▸ GIVEN TEXT:
※ ※ ※
Defining the Processes

Even more so than those shops that cut metal on lathes and machining centers each day (that is, machine shops), every fabrication shop is different. Where some specialize in welding large metal structures like electrical distribution towers and railroad trestles, others cater to customers looking for hydro-formed parts or millions upon millions of stamped-metal widgets.
The term fabricating covers a diverse set of technologies, some performed on generic machine tools that might accommodate dozens of distinct processes, others on specialty equipment that does only one thing. I dive more deeply into the more common of these processes in Part 2, but for now, let’s take a 30,000-foot view of all that it might mean to be a fabricator, starting with cutting, a generic term that includes cutting metal with a stream of high-pressure water, a high-powered laser, or a jet of super-hot plasma, and is one of the primary operations performed on sheet metal, plate stock, angles and shapes, and billets.

Cutting up

Look up the word “cut” in the dictionary and you’ll see it described as “using a sharp instrument to sever, slice, or chop” something, as in “I cut my big toe on the doorjamb last night.” Ouch. When it comes to sheet metal, however, cutting generally means fracturing the material — no sharp edges are needed, at least not like the tip of a kitchen paring knife.
technicalstuff
Punching and shearing operations usually require two precision-ground edges to be slid past one another, often at a high rate of speed but not always so. As they pass, the material trapped between these opposing forces deforms momentarily and then fractures, whereupon a section of raw material literally breaks away from the sheet, plate, or angle from which the workpiece is being made. Examples include the punch and die set used to punch out millions of shiny new pennies, or a huge scissors-like machine tool known as a shear (something I slice into shortly).
To be completely accurate, much of the “cutting” done in the fabricating world is actually a shearing operation of some sort, although that’s not to say you can’t cut a piece of material with a bandsaw — it’s done all the time but is generally reserved for materials too thick to shear using conventional means, or by shops that don’t have a heavy-tonnage shear.
Even though the mechanisms are fundamentally different, the term cutting has also come to encompass newer technologies such as abrasive waterjet machines and laser cutters, both of which are giving their centuries-old shearing counterparts a run for their money (see Figure 1-1).
image
Courtesy: WARDJet, Inc.
FIGURE 1-1: Abrasive waterjet machines can quickly and cleanly cut virtually any material in any thickness, from the hardest steel to the most friable stone.
※ ※ ※
▸ DATA EXTRACT:
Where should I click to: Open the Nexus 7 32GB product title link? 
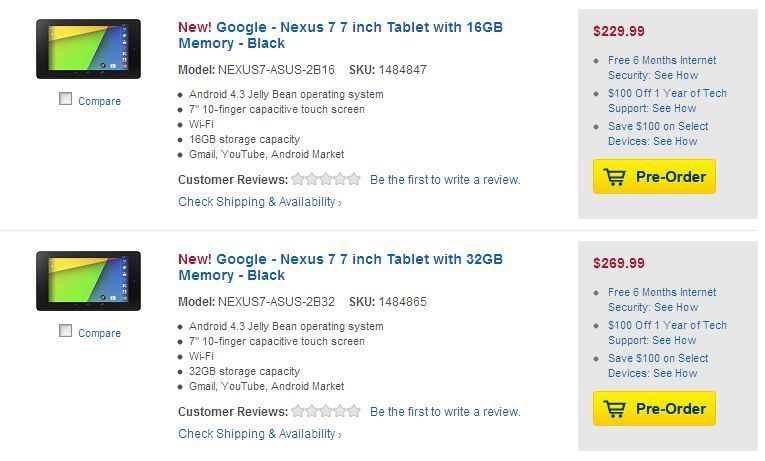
※ ※ ※
▸ INSTRUCTIONS TO FOLLOW: Using the text on fabrication processes, explain why cutting sheet metal does not require a sharp edge like the tip of a kitchen paring knife. The material that accompanies this text is not needed for what follows.

▸ WRITTEN SOLUTION: For sheet metal, cutting generally means fracturing the material rather than slicing it. In punching and shearing, two precision-ground edges slide past one another, and the material trapped between them briefly deforms and then fractures, so a section breaks away from the sheet, plate, or angle.